## WHAT THIS TASK INVOLVES:
Please output exactly the lines from the one that holds "The image size" through the final line of the data, and nothing else; leave out any pictures.

[Stored data entries]
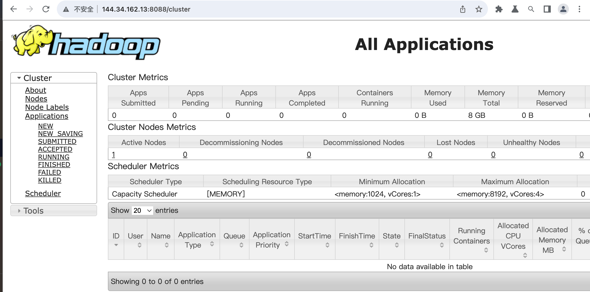The height and width of the screenshot is (292, 590).
Task: Open the Show entries dropdown
Action: [x=142, y=210]
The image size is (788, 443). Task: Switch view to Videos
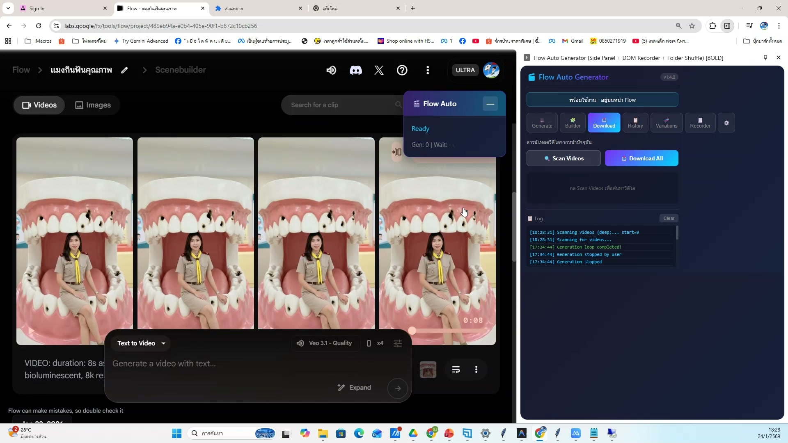click(39, 105)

## SOLVED PROBLEM:
The image size is (788, 443). Task: Switch view to Videos
click(39, 105)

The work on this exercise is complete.